(Exercise inputs Opens)

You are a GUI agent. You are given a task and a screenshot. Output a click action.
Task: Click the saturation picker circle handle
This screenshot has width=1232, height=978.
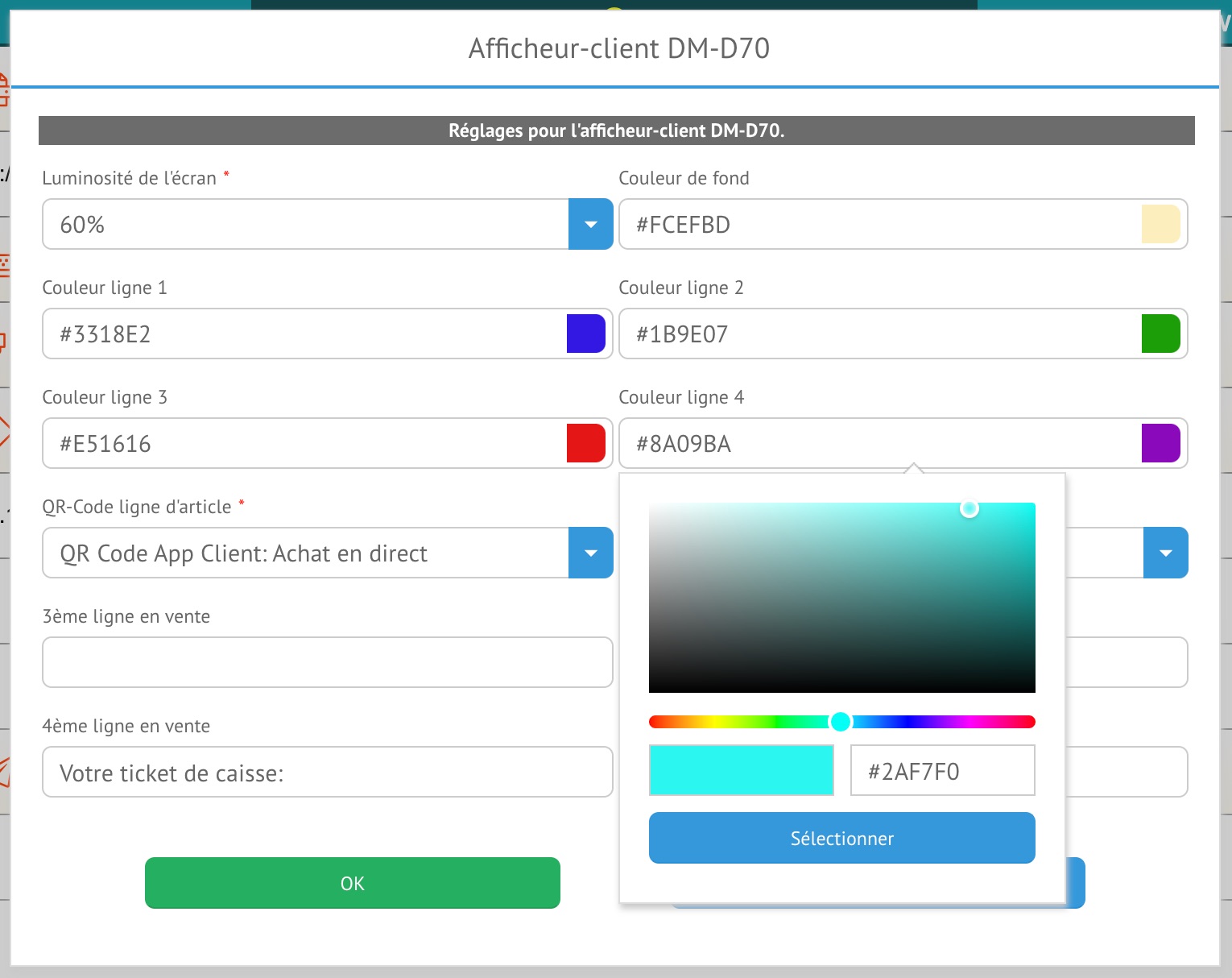tap(969, 508)
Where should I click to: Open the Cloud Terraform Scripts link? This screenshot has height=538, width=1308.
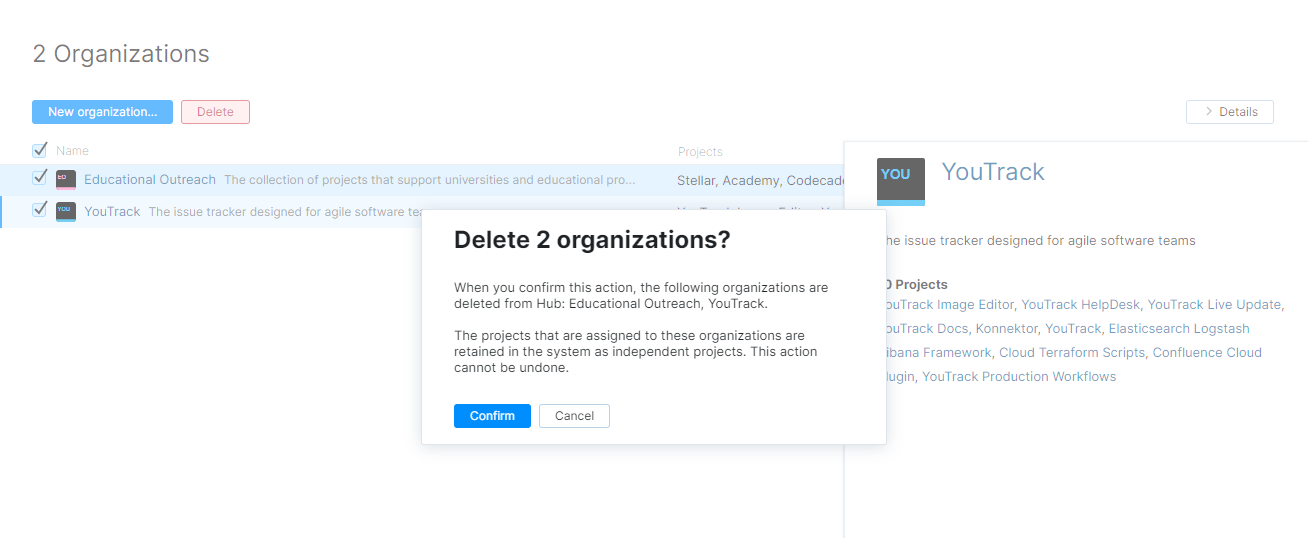1072,353
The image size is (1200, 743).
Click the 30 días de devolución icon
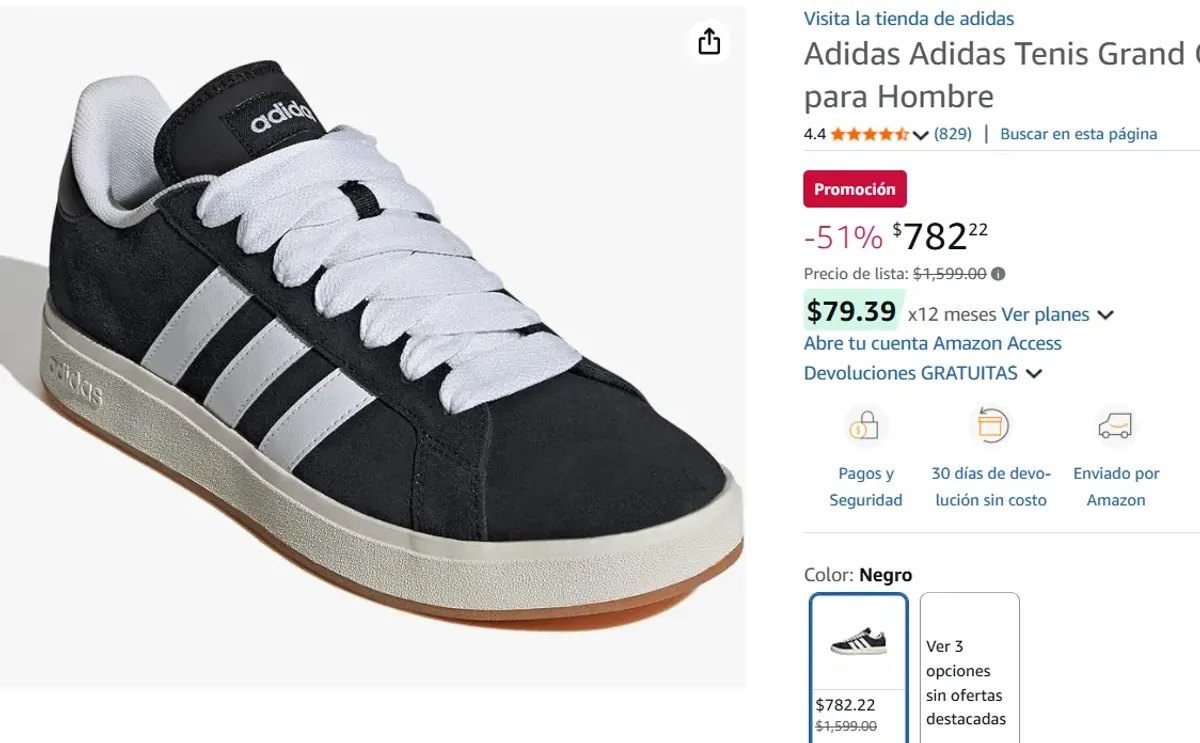coord(991,425)

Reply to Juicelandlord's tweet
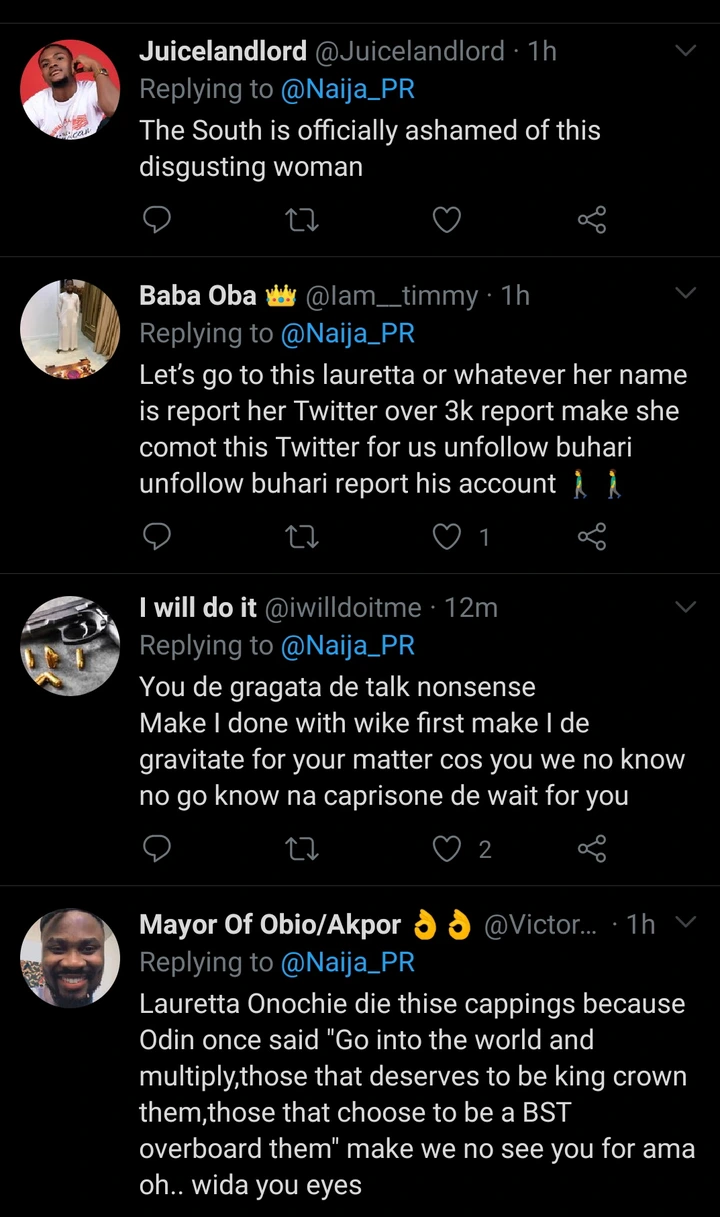tap(157, 219)
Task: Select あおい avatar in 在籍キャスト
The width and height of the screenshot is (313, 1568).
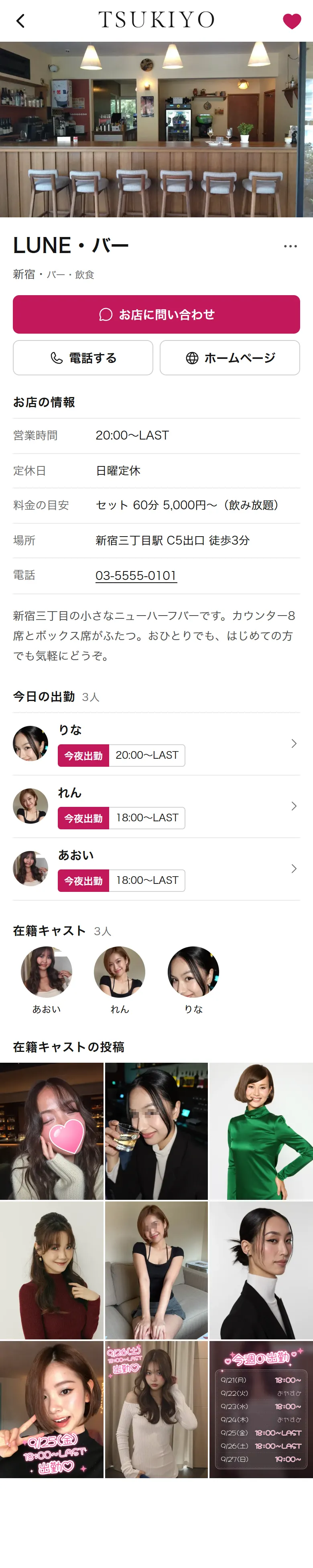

(Exercise inputs Closes)

Your instructions
Once the line containing "The image size is (1200, 743)." is found, it and every line through the end of the records above should be output exactly, with no pictures.

Solution to the exercise
The image size is (1200, 743).
Click the 30 días de devolución icon
coord(991,425)

Reply to Juicelandlord's tweet
tap(157, 219)
Task: Select あおい avatar in 在籍キャスト
The width and height of the screenshot is (313, 1568).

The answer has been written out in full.